The reservation file 58 has a file name “cpu2(stub).pursv”, and the file 59 has a file name “cpu3(stub).pursv”. In the job execution folder 50a, a state file 55a named “WAITING” is generated which indicates the distributed job is waiting until a reserved computational resource becomes actually available.

Thus, a user is allowed to intuitively give an instruction to use a computational resource simultaneously between different jobs by copying a processor file corresponding to the same computational resource into a plurality of job execution folders. Further, the user is allowed to make a computational resource reserved when the user tries to but cannot make the computational resource shared, so that the user can make a reservation intuitively without a concept of a job queue.

Fourth Embodiment

Next, a fourth embodiment will be described.

When a distributed job is suspended, the suspended distributed job can be backed up if the job execution folder 50 is copied in whole to a file system or the like on a hard disk. Further, if the backed-up job execution folder 50 is placed in the job management folder 40 again, the job can be resumed. At a stage where distributed processing is suspended, the file processing section 11 generates in the job execution folder 50 a snapshot of the distributed job which is necessary for resuming (hereinafter referred to as a snapshot file). As a result, if the backed-up job execution folder 50 is placed in the job management folder 40 again, the job can be resumed.

Generation processing of a snapshot file will be described below.

FIG. 18 is a flowchart illustrating an example of a flow of the generation processing of a snapshot file.

First, whether a job is being executed or not is determined (step S41). If the job is not being executed (NO), the processing proceeds to step S43. On the other hand, if the job is being executed, the job is suspended (step S42). Then, a snapshot file is created (step S43), and the processing is terminated.
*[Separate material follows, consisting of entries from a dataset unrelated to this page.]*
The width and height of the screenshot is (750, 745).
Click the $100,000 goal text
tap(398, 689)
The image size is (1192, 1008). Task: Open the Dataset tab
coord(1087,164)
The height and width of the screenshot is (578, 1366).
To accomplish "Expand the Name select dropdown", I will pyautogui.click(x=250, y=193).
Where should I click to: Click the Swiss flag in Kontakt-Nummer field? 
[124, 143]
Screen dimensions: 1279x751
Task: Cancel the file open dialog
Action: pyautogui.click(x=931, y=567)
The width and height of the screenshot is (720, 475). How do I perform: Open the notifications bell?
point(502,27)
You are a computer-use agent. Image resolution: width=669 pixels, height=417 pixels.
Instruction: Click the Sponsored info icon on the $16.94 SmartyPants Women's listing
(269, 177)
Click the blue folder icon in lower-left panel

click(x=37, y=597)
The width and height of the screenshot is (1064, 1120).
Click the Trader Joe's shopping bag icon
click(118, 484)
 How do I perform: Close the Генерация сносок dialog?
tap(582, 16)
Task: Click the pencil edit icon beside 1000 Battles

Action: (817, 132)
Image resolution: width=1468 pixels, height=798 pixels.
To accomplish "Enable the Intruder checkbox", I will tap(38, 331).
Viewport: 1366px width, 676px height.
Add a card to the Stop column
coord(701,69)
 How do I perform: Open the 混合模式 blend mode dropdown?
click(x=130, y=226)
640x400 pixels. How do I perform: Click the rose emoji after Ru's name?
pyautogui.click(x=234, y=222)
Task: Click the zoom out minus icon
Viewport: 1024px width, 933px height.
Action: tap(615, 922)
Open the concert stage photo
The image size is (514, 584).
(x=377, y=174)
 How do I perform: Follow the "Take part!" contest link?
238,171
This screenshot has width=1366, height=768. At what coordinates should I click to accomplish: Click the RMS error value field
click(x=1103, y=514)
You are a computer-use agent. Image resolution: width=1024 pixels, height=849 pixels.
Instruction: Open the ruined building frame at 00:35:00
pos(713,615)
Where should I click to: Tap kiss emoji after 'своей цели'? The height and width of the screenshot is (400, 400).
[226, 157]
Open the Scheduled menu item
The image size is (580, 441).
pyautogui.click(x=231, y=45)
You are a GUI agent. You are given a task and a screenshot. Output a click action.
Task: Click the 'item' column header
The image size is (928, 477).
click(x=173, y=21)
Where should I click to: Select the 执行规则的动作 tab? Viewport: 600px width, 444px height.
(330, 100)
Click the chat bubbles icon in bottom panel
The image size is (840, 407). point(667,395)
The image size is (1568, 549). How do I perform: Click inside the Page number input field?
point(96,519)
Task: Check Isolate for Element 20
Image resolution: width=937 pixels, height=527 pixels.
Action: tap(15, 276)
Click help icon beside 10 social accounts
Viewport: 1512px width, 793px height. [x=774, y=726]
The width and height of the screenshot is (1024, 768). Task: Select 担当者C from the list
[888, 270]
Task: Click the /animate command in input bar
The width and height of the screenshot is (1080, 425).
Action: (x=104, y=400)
FIG. 19 is a flowchart illustrating an example of a flow of processing of reading out a snapshot file.

First, data of the snapshot file is read out and returned (step S51). Whether a job was being executed or not is determined (step S52). If the job was not being executed (NO), the processing is terminated. On the other hand, if the job was being executed (YES), the job is resumed (step S53), and the processing is terminated.

Thus, a user can be easily reminded of operation for backing up a snapshot of a job in association with operation for copying the job execution folder 50, and therefore can easily understand the operation for backing up a snapshot of a job.

Fifth Embodiment

Next, a fifth embodiment will be described.

When the job execution folder 50 itself is deleted, a distributed job is erased exactly. Distributed processing corresponding to the job execution folder 50 is stopped if the distributed processing is being executed, and all files associated with the distributed job placed in the job execution folder 50, such as the program file 51, the input file 52, and the output file 56 being generated, are lost. Further, a computational resource corresponding to a processor file used by the job is released.

Thus, a user can be easily reminded of operation for erasing a job itself including files related to the job in association with operation for erasing the job execution folder 50 being stopped, and therefore can easily understand the operation for erasing a job itself.

Sixth Embodiment

Next, a sixth embodiment will be described.

If a parameter of processing needs to be specified with respect to the program file 51, a configuration file is placed in the job execution folder 50 together with the program file 51 to specify the parameter.

FIG. 20 is an explanatory diagram illustrating a state in which a configuration file has been placed in a job execution folder.

In FIG. 20, a configuration file 60 having a file name “TC_H264_conf.txt” is placed and displayed in the job execution folder 50 together with the program file 51 and the input file 52. The program file 51, which is a transcoder, sets quality of an output moving image, a bit rate, or the like as necessary based on a content described in the configuration file 60. A file name of a file used as the configuration file 60 by the program file 51 is provided as meta information together with the program file 51.

Thus, a user can easily change a setting of processing executed in distributed processing.

Seventh Embodiment

Next, a seventh embodiment will be described.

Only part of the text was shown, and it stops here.